Türk Solu'nun direniş kahramanlığı gibi pozlarda kendini size dayatması ve yine bazı arkadaşların sekter yaklaşımları sizi doğru bildiğinizden alıkoymamalıdır. Biz zindanlarda o kadar direnip, canlar verirken en rezil bir duruşu yapan "sol" güçlerin bugün "direnme direnme" diyerek, sırtımızdan kimlik kazanmalarına müsaade etmeyin. Bir eylem yapılacaksa ve bu bizim için zorunlu ise, yaparız. Kanıtlanmış direnişçiliğimizin üstüne bu tavırlarıyla gölge düşüremezler. Oyunlara gelmeyin. Bizden de bazıları gerçeklerimizi iyi kavrasınlar. Direnişçilik ayrıdır, olur olmaz çıkışlar ayrıdır. Daha önce de belirtmiştik, bir kitle olayına ulaşmanız gerekiyor. Şimdiye kadar cezaevleri bir kitle duvarıyla örülmeliydi. Dikkat edin, en fazla zorlandığınız konuların başında bu geliyor. Pratiğiniz, halka oturmamış bir öncünün savaşına benziyor.
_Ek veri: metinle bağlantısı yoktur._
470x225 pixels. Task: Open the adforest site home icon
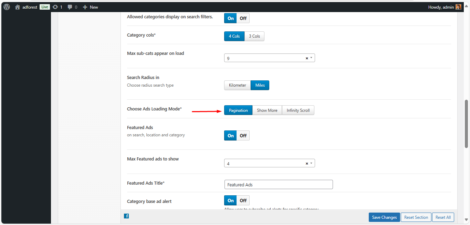18,7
Gerçekten mücadelemiz, insanlık onurumuzun en yüce biçimidir ve en sıradan insan dahi burada kendisini görebilir ve görüyor da. Sorun; bunu örgütlemektir. Bir aile hareketini bile doğrudürüst örgütleyemediniz, fakat yapabilecek durumdasınız.
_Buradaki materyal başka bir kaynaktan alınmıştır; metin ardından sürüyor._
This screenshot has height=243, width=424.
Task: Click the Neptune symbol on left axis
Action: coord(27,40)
Olanaklarınızı dikkate alıyoruz. Ama dikkat edin ve bunu yapın diyoruz. Ne demektir bu? Ağırlıklı görevin sizin omzunuzda olduğu açığa çıkar. Bizden yardım isteyebilirsiniz. Buna bir şey demiyoruz, yapabildiğimiz oranda yapıyoruz. Gerçeklerimizi iyi kavrayın, insan malzememizi göz önünde tutun. Zamana ve insana çok yüklendiğimizin nedenlerini iyice bilince çıkarın. Yaşam sanıldığı kadar kolay kazanılmıyor yoldaşlar! Ben, insanımızdaki iğne ucu kadar umuda yüklenerek, ordu yaratmanın kavgasındayım. Mükemmel insan aramıyorum, çünkü yok. Mevcut olanaklarla mükemmele ulaşmaya çalışıyorum. PKK budur. Siz bunu pratiğinizde önemli oranda becerdiniz, daha da becerin. Özgül sorunlarınızın, özgül örgütlenmesini ve yine bu özgül örgütlemelerin güncel örgüt ilişkisine kanalize edilmesi önemlidir. Bunların üzerinde de önemle durmanız gerektiğine işaret etmeye sanırım gerek yoktur.
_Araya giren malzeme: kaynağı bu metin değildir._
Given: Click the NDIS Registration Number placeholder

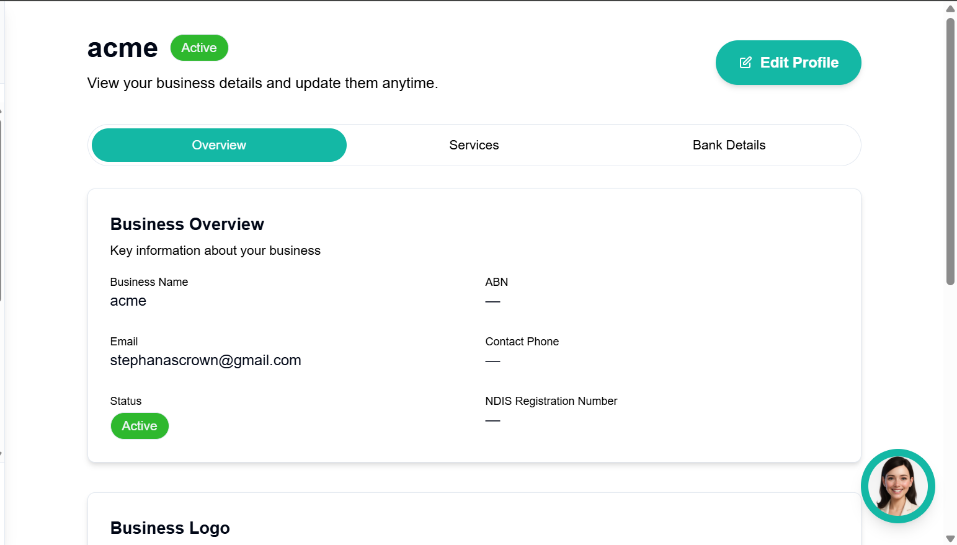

Bizden bekleyeceğiniz en büyük şey; savaşı daha da tırmandırmaktır. Direnişinize, acılarınıza verilecek en anlamlı cevap bu olacaktır. Bu konuda andımız var: Mazlumlar'ın, Kemaller'in, Hayriler'in ve nice zindan şehidinin intikamını en kahredici bir biçimde alacağız. Benim bütün ahım budur, andım budur. Siz de bunu nasıl becerdiğimizi iyi inceleyin. Bakın, en küçük bir hesapsızlık görmeyeceksiniz. Her şey hesaplıdır. Düşmanı de kahreden budur.
Kendi cephenizden en iyi sonuçları yakalayabilecek güç ve kapasitede olduğunuza inanıyoruz. Bu inançla, hepinizi yoldaşça kucaklar, zorlu yaşamınızda başarılar dileyerek selamlarımı sunarım.